Brano da leggere -
══════════

Sono cresciuta sotto ad un campanile, anzi, sono nata con i rintocchi delle ore che mia mamma, sfinita, contava con impazienza.
Ancora oggi il suono di quelle campane che suonano e risuonano a festa, a morte, o solo le ore, mi emoziona e fa riaffiorare i ricordi.
Se chiudo gli occhi magicamente rivedo la mia casa.
Come in un film vedo scorrere immagini di particolari a cui non avevo mai dato importanza ma che ora suscitano in me una profonda commozione.
Rivedo il corridoio illuminato da una fioca lampadina, le piastrelle grigie e rosse del pavimento un pochino usurate e smosse, tanto che lo zio con ironia aveva battezzato la casa “L’albergo della pianella mossa”.
Rivedo la “stüa”, la grande sala, e risento il profumo del legno, delle bucce d’arancia messe sulla stufa, della pelle della grande poltrona e dell’acqua di colonia della nonna.
Risento la sua voce che canta nenie antiche mentre mi culla tra le sue braccia ed io, lasciando vagare lo sguardo assonnato attraverso i vetri della “lòbia”, vedo il campanile maestoso che sembra far da ponte tra terra e cielo, come una passerella per andare a sbirciare lassù tra le stelle.
Rivedo la grande cucina, dalla finestra entra lo scampanio allegro della domenica per la “Messa granda”, la Messa cantata delle 11.

══════════

Estratto dei dati -
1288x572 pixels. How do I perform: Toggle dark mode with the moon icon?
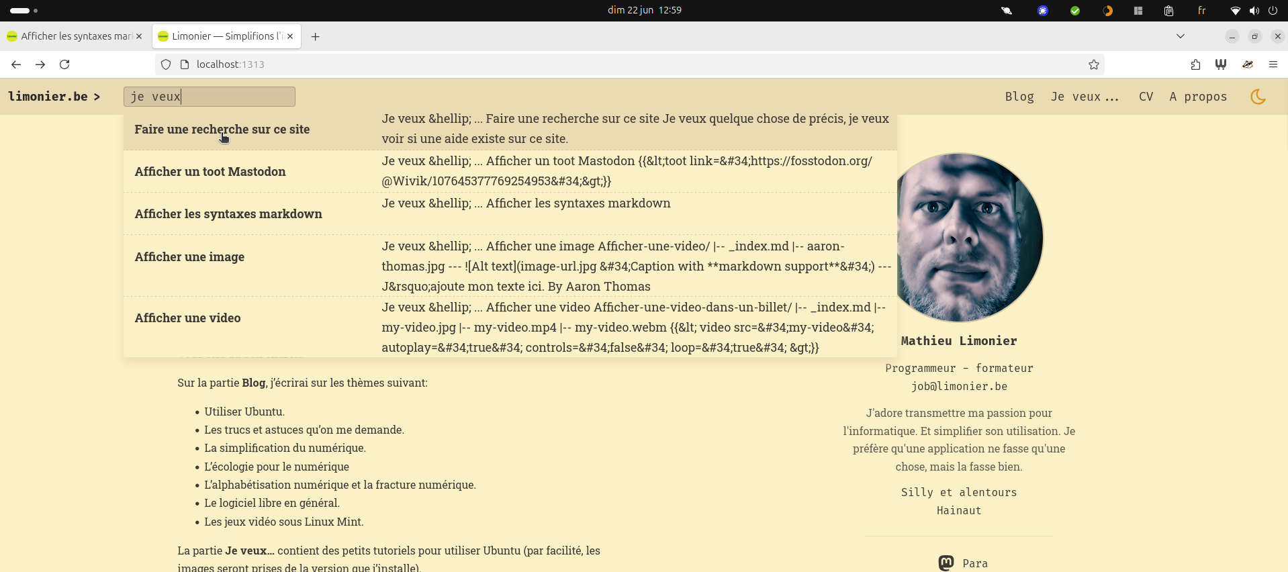[x=1258, y=97]
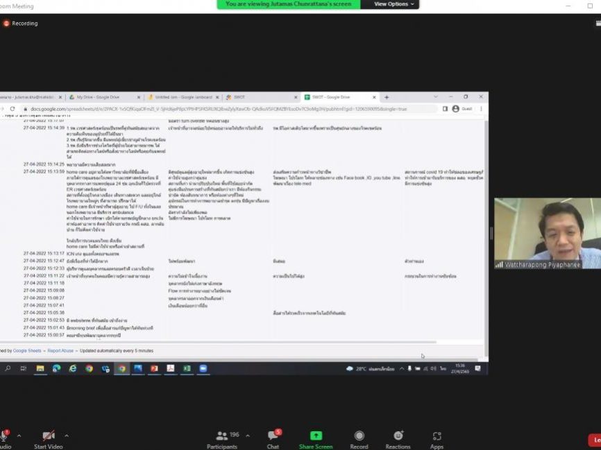
Task: Click the green Share Screen icon
Action: click(x=316, y=435)
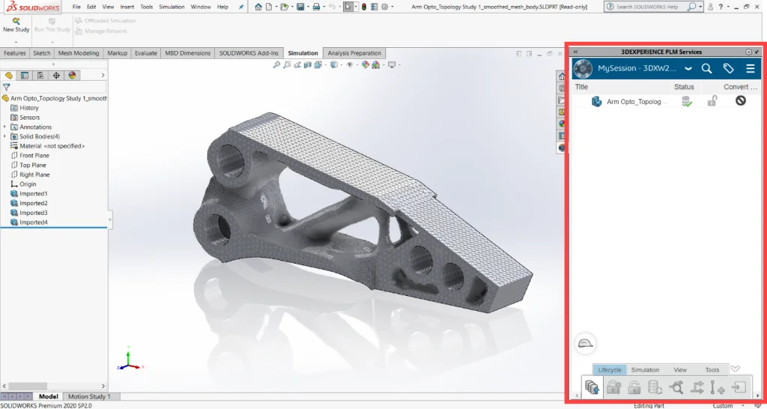Screen dimensions: 767x409
Task: Pin the SOLIDWORKS menu bar
Action: click(x=240, y=7)
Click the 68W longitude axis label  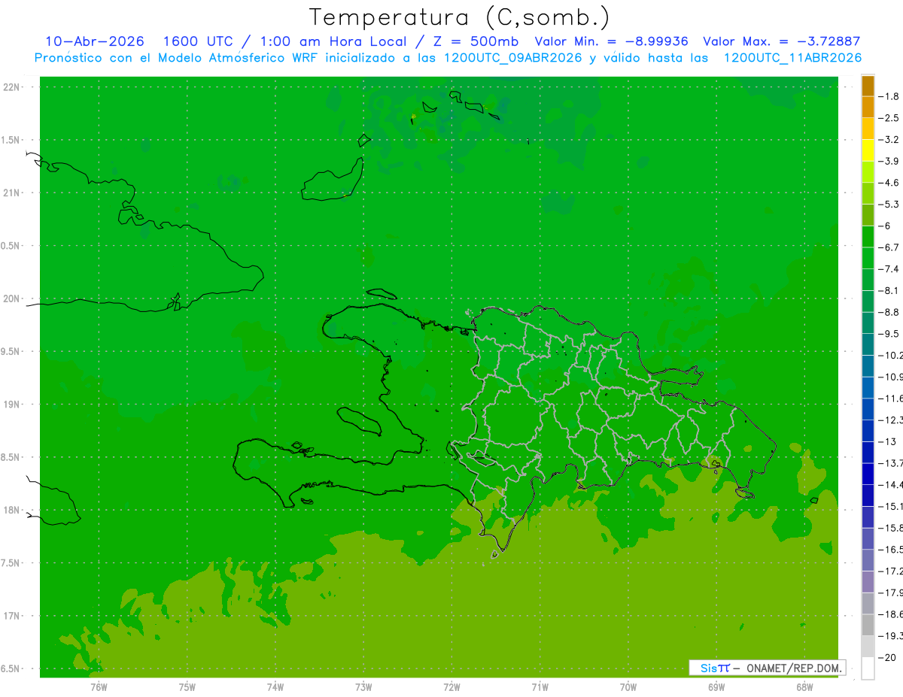[804, 686]
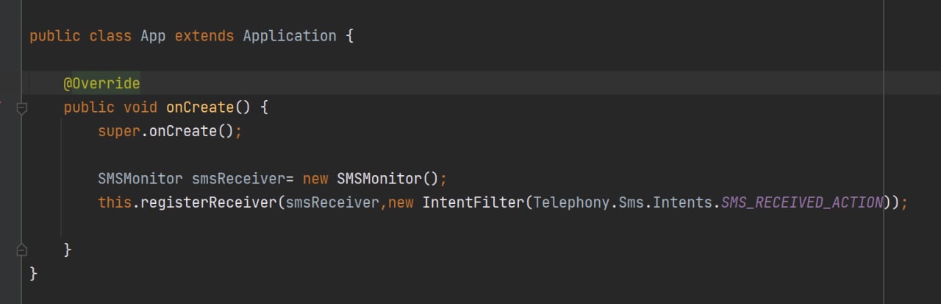Click the this keyword before registerReceiver
This screenshot has width=941, height=304.
(x=115, y=202)
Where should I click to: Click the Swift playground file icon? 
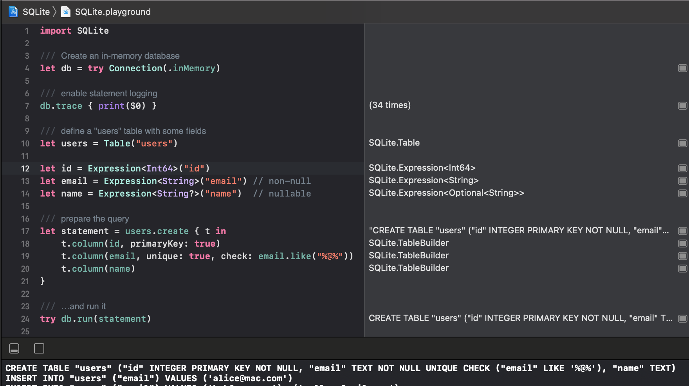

══════════

Nel brano sul campanile, con quale nome lo zio aveva battezzato ironicamente la casa? Il materiale proviene da una fonte diversa rispetto al brano.

Risposta corretta - “L’albergo della pianella mossa”